A iniciativa foi promovida pela Igreja Católica e teve lugar no Estado de Lara (centro do país) onde a 14 de Janeiro de cada ano se realiza a procissão em honra da "Excelsa Padroeira", que parte da Igreja de Santa Rosa de Lima até à catedral da cidade de Barquisimeto.

As televisões locais mostraram imagens de pessoas na procissão, descalças, de joelhos e em cadeira de rodas, algumas entre lágrimas, enquanto entoavam o hino da Venezuela.

Dezenas de jovens com imagens religiosas e fotos de pessoas mortas em manifestações da oposição uniram-se à procissão, simbolizando a "resistência nacional" e instando a população a sair às ruas, "porque a luta é de todos".

A Divina Pastora de Barquisimeto é uma vocação mariana, considerada a terceira maior a nível mundial, depois de Nossa Senhora de Fátima e da Virgem de Guadalupe.
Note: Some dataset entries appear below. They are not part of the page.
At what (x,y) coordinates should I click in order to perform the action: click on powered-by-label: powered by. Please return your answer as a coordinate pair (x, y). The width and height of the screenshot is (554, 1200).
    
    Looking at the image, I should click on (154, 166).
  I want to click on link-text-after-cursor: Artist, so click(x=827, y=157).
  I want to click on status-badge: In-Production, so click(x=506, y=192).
A devoção é originária de Sevilha, Espanha e os primeiros registos do culto na Venezuela datam de 1706, com a chegada dos Capuchinos. A imagem, encomendada a um escultor espanhol, foi enviada por erro para a Venezuela, em substituição da Imaculada Conceição.
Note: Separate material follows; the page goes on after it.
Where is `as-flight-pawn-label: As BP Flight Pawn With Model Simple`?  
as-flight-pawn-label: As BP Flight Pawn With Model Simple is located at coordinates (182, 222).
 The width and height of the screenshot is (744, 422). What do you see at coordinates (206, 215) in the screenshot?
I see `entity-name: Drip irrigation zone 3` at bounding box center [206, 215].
Um padre local tentou devolver a imagem, mas a caixa onde se encontrava ficou tão pesada que foi impossível levantá-la do chão. Este acontecimento foi interpretado como um sinal de que a Divina Pastora queria ficar na Igreja de Santa Rosa.

Entretanto, o Conselho Nacional Eleitoral (CNE) da Venezuela divulgou na quinta-feira o calendário eleitoral até finais de 2017, confirmando que a 10 de Dezembro os venezuelanos devem ir às urnas para novas eleições regionais.

O anúncio do CNE está a ser questionado pela oposição venezuelana que afirma que as eleições, segundo a legislação em vigor, deveriam ter-se realizado em finais de 2016 e responsabiliza aquele organismo pelos atrasos.